Agradecer también es sanar: Una mirada psicológica
a la gratitud después de los 60
Por una psicóloga clínica que acompaña procesos de
bienestar emocional en la adultez mayor
Introducción: cuando la gratitud cambia de significado
Con el paso de los años, muchas emociones adquieren nuevos matices. El amor se
vuelve más sereno. La paciencia se profundiza. Y la gratitud… deja de ser solo una
reacción para convertirse en una forma de vivir.
Para muchas personas mayores de 60 años, agradecer no es simplemente decir
«gracias», sino integrar una experiencia. Darle sentido a lo vivido. Reconocer lo que aún
nos sostiene. Y también, agradecerse a una misma por haber llegado hasta aquí con
dignidad, con historia y con luz.
Este artículo es una invitación a mirar la gratitud como una herramienta emocional
poderosa, especialmente en esta etapa de vida donde no se trata de acumular, sino de
comprender y soltar.
¿Qué ocurre en el cerebro y en el cuerpo cuando agradecemos?
La psicología ha estudiado ampliamente los efectos de la gratitud en el bienestar.
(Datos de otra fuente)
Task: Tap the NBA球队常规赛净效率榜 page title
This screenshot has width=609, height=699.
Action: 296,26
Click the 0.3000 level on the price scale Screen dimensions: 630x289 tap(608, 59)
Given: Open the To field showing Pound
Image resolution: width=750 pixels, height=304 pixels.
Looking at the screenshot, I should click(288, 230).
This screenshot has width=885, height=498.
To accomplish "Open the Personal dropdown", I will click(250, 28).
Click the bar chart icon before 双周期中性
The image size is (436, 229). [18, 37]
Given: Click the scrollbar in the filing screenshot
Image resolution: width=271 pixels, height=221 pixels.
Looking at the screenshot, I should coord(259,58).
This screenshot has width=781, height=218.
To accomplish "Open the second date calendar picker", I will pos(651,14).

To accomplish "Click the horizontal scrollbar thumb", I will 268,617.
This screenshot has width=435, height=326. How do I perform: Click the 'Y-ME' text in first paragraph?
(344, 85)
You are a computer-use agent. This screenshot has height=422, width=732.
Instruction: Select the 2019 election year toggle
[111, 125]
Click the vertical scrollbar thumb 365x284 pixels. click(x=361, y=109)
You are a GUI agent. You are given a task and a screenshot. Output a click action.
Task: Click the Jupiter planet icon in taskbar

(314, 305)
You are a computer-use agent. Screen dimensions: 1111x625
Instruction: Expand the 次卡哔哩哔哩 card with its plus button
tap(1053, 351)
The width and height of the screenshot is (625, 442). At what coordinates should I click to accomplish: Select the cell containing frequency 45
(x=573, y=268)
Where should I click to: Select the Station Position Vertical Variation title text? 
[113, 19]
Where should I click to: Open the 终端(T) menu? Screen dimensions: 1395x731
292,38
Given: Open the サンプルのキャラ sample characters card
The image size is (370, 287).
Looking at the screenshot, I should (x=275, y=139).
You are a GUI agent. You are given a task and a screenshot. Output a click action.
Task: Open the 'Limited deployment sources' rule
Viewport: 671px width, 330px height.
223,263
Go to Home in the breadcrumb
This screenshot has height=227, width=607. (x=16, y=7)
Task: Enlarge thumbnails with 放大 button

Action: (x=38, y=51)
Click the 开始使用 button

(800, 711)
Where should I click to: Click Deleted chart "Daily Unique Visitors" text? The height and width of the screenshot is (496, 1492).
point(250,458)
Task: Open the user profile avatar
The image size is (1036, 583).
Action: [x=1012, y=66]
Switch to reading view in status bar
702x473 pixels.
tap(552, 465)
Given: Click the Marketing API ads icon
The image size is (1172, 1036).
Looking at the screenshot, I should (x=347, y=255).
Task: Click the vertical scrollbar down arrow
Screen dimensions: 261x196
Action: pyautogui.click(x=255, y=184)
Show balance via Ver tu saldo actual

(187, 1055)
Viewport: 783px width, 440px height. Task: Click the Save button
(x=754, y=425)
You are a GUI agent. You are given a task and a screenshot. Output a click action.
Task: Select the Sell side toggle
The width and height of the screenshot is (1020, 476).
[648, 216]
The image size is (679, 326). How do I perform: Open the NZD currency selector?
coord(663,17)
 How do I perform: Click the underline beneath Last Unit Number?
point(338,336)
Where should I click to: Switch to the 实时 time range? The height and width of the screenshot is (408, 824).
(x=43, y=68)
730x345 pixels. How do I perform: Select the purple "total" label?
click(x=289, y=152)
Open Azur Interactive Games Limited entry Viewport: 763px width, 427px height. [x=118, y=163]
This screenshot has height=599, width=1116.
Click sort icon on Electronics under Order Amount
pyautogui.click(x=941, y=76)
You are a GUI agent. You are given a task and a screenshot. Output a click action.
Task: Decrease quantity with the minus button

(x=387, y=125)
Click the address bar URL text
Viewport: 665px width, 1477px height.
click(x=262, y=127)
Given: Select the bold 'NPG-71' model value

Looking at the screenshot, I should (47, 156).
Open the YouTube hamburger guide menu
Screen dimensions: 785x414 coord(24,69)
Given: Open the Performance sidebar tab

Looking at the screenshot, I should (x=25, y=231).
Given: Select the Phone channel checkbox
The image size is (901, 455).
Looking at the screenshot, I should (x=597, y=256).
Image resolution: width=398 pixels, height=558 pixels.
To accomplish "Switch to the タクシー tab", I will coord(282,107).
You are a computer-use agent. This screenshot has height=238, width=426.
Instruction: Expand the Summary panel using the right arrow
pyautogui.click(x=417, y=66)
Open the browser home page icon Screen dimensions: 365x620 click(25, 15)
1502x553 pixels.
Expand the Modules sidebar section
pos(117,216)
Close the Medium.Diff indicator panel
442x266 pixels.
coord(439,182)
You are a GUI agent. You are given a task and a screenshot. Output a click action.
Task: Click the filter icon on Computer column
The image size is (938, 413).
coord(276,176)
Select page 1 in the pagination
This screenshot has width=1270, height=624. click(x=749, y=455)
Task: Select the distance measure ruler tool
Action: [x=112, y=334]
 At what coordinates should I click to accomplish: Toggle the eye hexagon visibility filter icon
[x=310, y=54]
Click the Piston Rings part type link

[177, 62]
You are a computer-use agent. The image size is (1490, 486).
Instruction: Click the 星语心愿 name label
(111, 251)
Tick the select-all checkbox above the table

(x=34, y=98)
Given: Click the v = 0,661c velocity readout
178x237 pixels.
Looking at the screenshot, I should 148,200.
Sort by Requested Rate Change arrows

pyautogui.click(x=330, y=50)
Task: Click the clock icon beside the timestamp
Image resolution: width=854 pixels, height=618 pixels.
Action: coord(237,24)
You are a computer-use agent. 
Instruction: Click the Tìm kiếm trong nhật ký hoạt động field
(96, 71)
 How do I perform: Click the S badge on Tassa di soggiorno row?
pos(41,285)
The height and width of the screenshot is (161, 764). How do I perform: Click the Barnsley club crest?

Estudios recientes muestran que practicar la gratitud de forma consciente:
• Disminuye los niveles de cortisol (hormona del estrés)
• Aumenta la activación del sistema parasimpático (relajación)
• Mejora la calidad del sueño
• Favorece estados de ánimo más estables
• Disminuye la rumiación de pensamientos negativos
A nivel neurológico, la gratitud activa áreas relacionadas con la empatía, la regulación
emocional y la toma de perspectiva. No es una emoción superficial. Es una forma de
reorganizar la experiencia interna.
La gratitud como proceso de sanación
Cuando hemos atravesado pérdidas, cambios vitales, enfermedades o rupturas, es
natural que las emociones sean complejas. En esos casos, la gratitud no niega el dolor.
Lo acompaña.
Desde la psicología del bienestar, agradecimiento y duelo pueden coexistir. Lo que
cambia es la intención:
• No agradecemos la pérdida, sino lo que aprendimos de ella
• No agradecemos el sufrimiento, sino la fortaleza que despertó
• No agradecemos el pasado idealizado, sino lo que aún podemos construir
Esto permite transformar lo vivido en recursos emocionales, no en cargas
permanentes.
Agradecer a quien fuimos: un acto de reconciliación interior
Muchos adultos mayores experimentan una revisión profunda de su biografía. En
terapia, este momento es clave para sanar la autoimagen, resignificar los errores y
valorar la trayectoria.
Agradecer a la persona que fuimos es una de las prácticas más poderosas:
• Reconocer los aciertos sin soberbia
• Aceptar las equivocaciones sin castigo
• Entender que hicimos lo mejor que pudimos, con lo que teníamos
Esta forma de gratitud interna fortalece la autoestima, mejora la autoaceptación y da
lugar a un presente más libre.
Gratitud cotidiana: un hábito que protege la salud mental
La práctica diaria de la gratitud no necesita rituales complejos. Lo importante es que
sea genuina. Algunas sugerencias desde la psicología positiva:
• Llevar un diario de tres cosas por las que estás agradecida cada noche
• Recordar a alguien que fue importante en tu vida… y agradecer en silencio
• Observar los pequeños placeres del día: la comida, la brisa, la música
• Agradecerte por una decisión reciente, aunque sea mínima
El foco no está en lo grandioso, sino en lo auténtico. Agradecer lo sencillo protege
nuestra salud emocional, especialmente en momentos de soledad o incertidumbre.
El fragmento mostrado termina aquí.